* **Stored data entries**:
┄┄┄┄┄┄
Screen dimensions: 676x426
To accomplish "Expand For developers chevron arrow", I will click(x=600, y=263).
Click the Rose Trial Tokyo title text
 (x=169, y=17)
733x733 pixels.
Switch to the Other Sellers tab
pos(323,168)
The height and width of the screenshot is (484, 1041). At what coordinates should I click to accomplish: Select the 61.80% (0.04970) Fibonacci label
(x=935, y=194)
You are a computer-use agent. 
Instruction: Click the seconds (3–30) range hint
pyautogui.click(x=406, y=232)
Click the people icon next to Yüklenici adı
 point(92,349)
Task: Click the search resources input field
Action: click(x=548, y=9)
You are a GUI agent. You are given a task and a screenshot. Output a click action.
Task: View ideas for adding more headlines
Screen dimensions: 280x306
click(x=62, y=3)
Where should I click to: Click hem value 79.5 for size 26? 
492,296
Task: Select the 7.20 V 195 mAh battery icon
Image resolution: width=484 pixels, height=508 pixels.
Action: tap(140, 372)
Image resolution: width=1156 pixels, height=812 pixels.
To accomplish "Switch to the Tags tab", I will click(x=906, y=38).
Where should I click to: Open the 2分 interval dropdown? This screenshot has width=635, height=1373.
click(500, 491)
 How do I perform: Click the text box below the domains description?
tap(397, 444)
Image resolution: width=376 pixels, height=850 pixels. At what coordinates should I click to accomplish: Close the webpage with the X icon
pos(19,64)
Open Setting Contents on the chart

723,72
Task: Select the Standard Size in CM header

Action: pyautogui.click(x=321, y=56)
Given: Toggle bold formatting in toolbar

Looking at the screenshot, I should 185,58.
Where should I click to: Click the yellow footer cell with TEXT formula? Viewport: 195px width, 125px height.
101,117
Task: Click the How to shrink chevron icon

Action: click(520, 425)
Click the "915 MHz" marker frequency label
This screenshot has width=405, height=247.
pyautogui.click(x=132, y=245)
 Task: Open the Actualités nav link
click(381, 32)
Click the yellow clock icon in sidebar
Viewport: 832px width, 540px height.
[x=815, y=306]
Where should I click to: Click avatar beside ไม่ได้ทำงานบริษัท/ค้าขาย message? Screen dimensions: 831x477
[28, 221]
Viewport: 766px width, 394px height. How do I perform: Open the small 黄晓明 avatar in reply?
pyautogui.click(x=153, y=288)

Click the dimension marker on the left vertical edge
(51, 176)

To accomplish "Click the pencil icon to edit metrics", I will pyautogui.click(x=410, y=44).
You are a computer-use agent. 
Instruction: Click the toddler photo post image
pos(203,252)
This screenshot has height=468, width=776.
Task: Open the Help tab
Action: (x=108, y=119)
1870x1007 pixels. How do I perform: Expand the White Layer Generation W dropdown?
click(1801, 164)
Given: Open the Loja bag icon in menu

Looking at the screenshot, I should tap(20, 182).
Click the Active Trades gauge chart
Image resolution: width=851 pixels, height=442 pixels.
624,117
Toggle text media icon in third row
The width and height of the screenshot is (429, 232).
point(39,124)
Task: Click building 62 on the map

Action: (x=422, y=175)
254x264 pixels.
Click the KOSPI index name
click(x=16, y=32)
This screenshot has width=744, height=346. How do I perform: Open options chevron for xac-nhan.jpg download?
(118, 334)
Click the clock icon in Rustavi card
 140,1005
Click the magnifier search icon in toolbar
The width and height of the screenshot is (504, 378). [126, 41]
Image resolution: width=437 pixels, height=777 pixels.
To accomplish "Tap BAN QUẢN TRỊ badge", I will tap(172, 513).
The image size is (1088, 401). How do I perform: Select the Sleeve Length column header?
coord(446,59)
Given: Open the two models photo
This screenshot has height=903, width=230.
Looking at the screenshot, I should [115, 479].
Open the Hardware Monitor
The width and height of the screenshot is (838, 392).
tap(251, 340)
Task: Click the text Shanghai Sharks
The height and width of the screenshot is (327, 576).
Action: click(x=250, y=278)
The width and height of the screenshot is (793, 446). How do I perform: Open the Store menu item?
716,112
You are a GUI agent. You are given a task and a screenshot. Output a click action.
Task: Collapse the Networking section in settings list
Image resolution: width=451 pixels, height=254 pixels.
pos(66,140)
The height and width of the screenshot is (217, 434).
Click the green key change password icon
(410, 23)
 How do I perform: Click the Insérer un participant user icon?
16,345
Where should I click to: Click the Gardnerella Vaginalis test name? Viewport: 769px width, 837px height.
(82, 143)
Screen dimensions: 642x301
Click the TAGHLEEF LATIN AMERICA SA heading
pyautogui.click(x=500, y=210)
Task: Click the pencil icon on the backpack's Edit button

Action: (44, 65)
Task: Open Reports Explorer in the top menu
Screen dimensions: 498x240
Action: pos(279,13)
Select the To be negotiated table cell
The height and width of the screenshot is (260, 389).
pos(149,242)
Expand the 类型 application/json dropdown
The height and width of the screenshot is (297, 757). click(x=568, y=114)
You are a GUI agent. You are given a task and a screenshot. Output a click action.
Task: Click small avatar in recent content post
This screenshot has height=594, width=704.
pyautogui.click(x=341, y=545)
┄┄┄┄┄┄
* **The problem**: Each record above is to be given again without any change to its wording.

* **Response to this exercise**:
Screen dimensions: 676x426
To accomplish "Expand For developers chevron arrow", I will click(x=600, y=263).
Click the Rose Trial Tokyo title text
 (x=169, y=17)
733x733 pixels.
Switch to the Other Sellers tab
pos(323,168)
The height and width of the screenshot is (484, 1041). At what coordinates should I click to accomplish: Select the 61.80% (0.04970) Fibonacci label
(x=935, y=194)
You are a computer-use agent. 
Instruction: Click the seconds (3–30) range hint
pyautogui.click(x=406, y=232)
Click the people icon next to Yüklenici adı
 point(92,349)
Task: Click the search resources input field
Action: click(x=548, y=9)
You are a GUI agent. You are given a task and a screenshot. Output a click action.
Task: View ideas for adding more headlines
Screen dimensions: 280x306
click(x=62, y=3)
Where should I click to: Click hem value 79.5 for size 26? 
492,296
Task: Select the 7.20 V 195 mAh battery icon
Image resolution: width=484 pixels, height=508 pixels.
Action: tap(140, 372)
Image resolution: width=1156 pixels, height=812 pixels.
To accomplish "Switch to the Tags tab", I will click(x=906, y=38).
Where should I click to: Open the 2分 interval dropdown? This screenshot has width=635, height=1373.
click(500, 491)
 How do I perform: Click the text box below the domains description?
tap(397, 444)
Image resolution: width=376 pixels, height=850 pixels. At what coordinates should I click to accomplish: Close the webpage with the X icon
pos(19,64)
Open Setting Contents on the chart

723,72
Task: Select the Standard Size in CM header

Action: pyautogui.click(x=321, y=56)
Given: Toggle bold formatting in toolbar

Looking at the screenshot, I should 185,58.
Where should I click to: Click the yellow footer cell with TEXT formula? Viewport: 195px width, 125px height.
101,117
Task: Click the How to shrink chevron icon

Action: click(520, 425)
Click the "915 MHz" marker frequency label
This screenshot has width=405, height=247.
pyautogui.click(x=132, y=245)
 Task: Open the Actualités nav link
click(381, 32)
Click the yellow clock icon in sidebar
Viewport: 832px width, 540px height.
[x=815, y=306]
Where should I click to: Click avatar beside ไม่ได้ทำงานบริษัท/ค้าขาย message? Screen dimensions: 831x477
[28, 221]
Viewport: 766px width, 394px height. How do I perform: Open the small 黄晓明 avatar in reply?
pyautogui.click(x=153, y=288)

Click the dimension marker on the left vertical edge
(51, 176)

To accomplish "Click the pencil icon to edit metrics", I will pyautogui.click(x=410, y=44).
You are a computer-use agent. 
Instruction: Click the toddler photo post image
pos(203,252)
This screenshot has height=468, width=776.
Task: Open the Help tab
Action: (x=108, y=119)
1870x1007 pixels. How do I perform: Expand the White Layer Generation W dropdown?
click(1801, 164)
Given: Open the Loja bag icon in menu

Looking at the screenshot, I should tap(20, 182).
Click the Active Trades gauge chart
Image resolution: width=851 pixels, height=442 pixels.
624,117
Toggle text media icon in third row
The width and height of the screenshot is (429, 232).
point(39,124)
Task: Click building 62 on the map

Action: (x=422, y=175)
254x264 pixels.
Click the KOSPI index name
click(x=16, y=32)
This screenshot has width=744, height=346. How do I perform: Open options chevron for xac-nhan.jpg download?
(118, 334)
Click the clock icon in Rustavi card
 140,1005
Click the magnifier search icon in toolbar
The width and height of the screenshot is (504, 378). [126, 41]
Image resolution: width=437 pixels, height=777 pixels.
To accomplish "Tap BAN QUẢN TRỊ badge", I will tap(172, 513).
The image size is (1088, 401). How do I perform: Select the Sleeve Length column header?
coord(446,59)
Given: Open the two models photo
This screenshot has height=903, width=230.
Looking at the screenshot, I should [115, 479].
Open the Hardware Monitor
The width and height of the screenshot is (838, 392).
tap(251, 340)
Task: Click the text Shanghai Sharks
The height and width of the screenshot is (327, 576).
Action: click(x=250, y=278)
The width and height of the screenshot is (793, 446). How do I perform: Open the Store menu item?
716,112
You are a GUI agent. You are given a task and a screenshot. Output a click action.
Task: Collapse the Networking section in settings list
Image resolution: width=451 pixels, height=254 pixels.
pos(66,140)
The height and width of the screenshot is (217, 434).
Click the green key change password icon
(410, 23)
 How do I perform: Click the Insérer un participant user icon?
16,345
Where should I click to: Click the Gardnerella Vaginalis test name? Viewport: 769px width, 837px height.
(82, 143)
Screen dimensions: 642x301
Click the TAGHLEEF LATIN AMERICA SA heading
pyautogui.click(x=500, y=210)
Task: Click the pencil icon on the backpack's Edit button

Action: (44, 65)
Task: Open Reports Explorer in the top menu
Screen dimensions: 498x240
Action: pos(279,13)
Select the To be negotiated table cell
The height and width of the screenshot is (260, 389).
pos(149,242)
Expand the 类型 application/json dropdown
The height and width of the screenshot is (297, 757). click(x=568, y=114)
You are a GUI agent. You are given a task and a screenshot. Output a click action.
Task: Click small avatar in recent content post
This screenshot has height=594, width=704.
pyautogui.click(x=341, y=545)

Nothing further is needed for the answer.